▶ **Fragmento del texto**:
No ocurría eso cuando era pequeño. “Todavía, cuando lo cuento, me sonrojo. No hemos sido mucho de madrugar, por lo que bajábamos a la playa bien entrado el mediodía. Claro, a esa hora, era muy difícil ‘plantar’ la sombrilla. Pero ahí llegaba mi madre, ‘la Sole’, arrasando y me decía: ‘Miguel Ángel, pon la sombrilla’ aquí. Y no te creas que era junto al muro. Para nada, en primera línea de playa, delante de los que la habían puesto a las 8 de la mañana. Más de uno comenzaba a quejarse, pero ella, se hacía la sorda más de lo que estaba y yo me escondía avergonzado”, reseña.
Las duchas, como antaño, continúan en la calle. Y junto a ellas, todo lo necesario para la vuelta de la playa. “Las toallas, el champú, el gel… y, ahora, la mascarilla para el pelo de las crías. Nada ha cambiado. Y el embarcadero continúa siendo la atracción turística del verano. De pequeño nos encantaba ir y tirarnos desde lo más alto al agua, como hacen ahora mis hijas, Pepa y Lola, que están rememorando aquellos veranos de mi niñez”, refiere.

▶ **Datos proporcionados**:
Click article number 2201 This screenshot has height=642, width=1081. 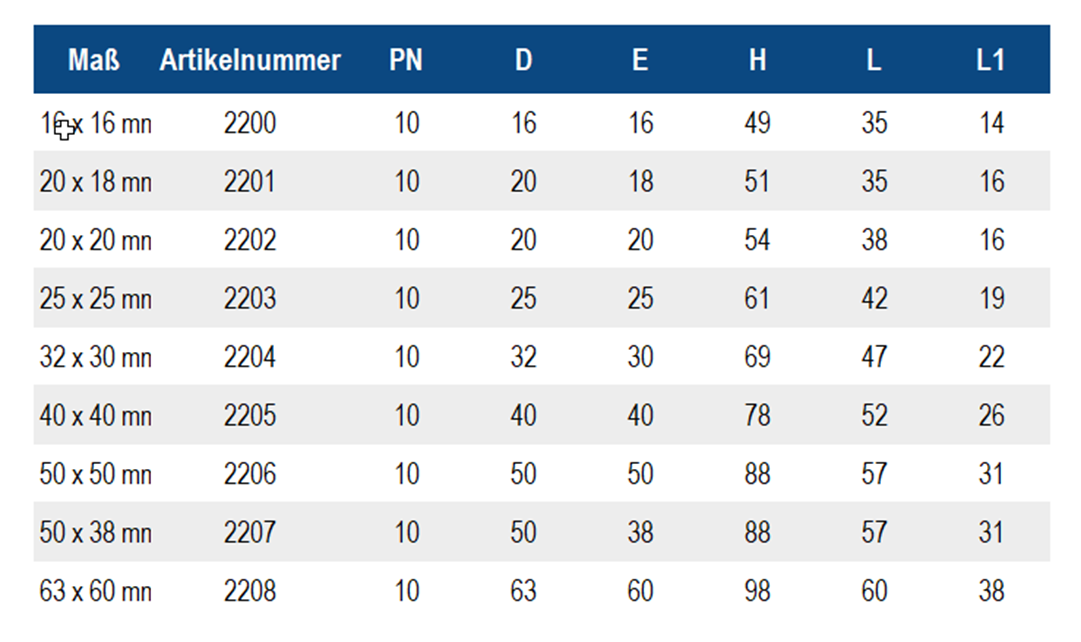[250, 182]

▶ **Instrucciones**:
• 1. En el relato sobre los veranos en la playa, ¿cómo se llaman las hijas del narrador?
• 2. Escribe la continuación del relato sobre los veranos en la playa a partir de su última frase.

▶ **Respuestas**:
• 1. Pepa y Lola.

• 2.
Las andanzas de Miguel Ángel y sus amigos los llevaban al Puntal de Calabardina. “Precisamente la foto que ilustra este reportaje es de una de aquellas tardes memorables en que nos íbamos a las rocas del Puntal. Desde allí nos tirábamos al agua. Lo que más me ha gustado siempre es cuando vas llegando a Calabardina y desde la Playa de la Cola se ve el Cabezo de Cope, con forma de dragón. Algunas de nuestras excursiones eran hasta lo más alto, al punto geodésico”, narra.
Reconoce que no ha sido un niño travieso, aunque ha hecho alguna que otra trastada. “Poca cosa. Alguna noche tirábamos ‘piolas’ [petardos] y poníamos en guerra al vecindario. Y, bueno, esto no sé si debiera decirlo… Era casi una tradición llevarnos al final del verano la Bandera Azul. Un ‘trofeo de guerra’ que habrá en más de un trastero o garaje. Entonces, llevaba el año impreso, lo que la llevaba a ser más preciada sí cabe. Ahora sería imposible, porque ya ni recuerdo cuándo Calabardina consiguió la última Bandera Azul”.
El embarcadero también le trae a la memoria gratos momentos junto a su abuelo Juan. “Murió joven, pero guardo muy buenos recuerdos de las jornadas de pesca que compartía con él. Fue ujier del Ayuntamiento de Águilas. La pesca suponía un auténtico ritual. Preparaba la masilla con harina, aceite y moya de pescado. Y preparábamos el hilo, el anzuelo, el corcho… Las cañas eran caseras. Creo que aún guardamos alguna por ahí. Esas tardes de pesca las rememoro ahora con mis hijas Pepa y Lola”.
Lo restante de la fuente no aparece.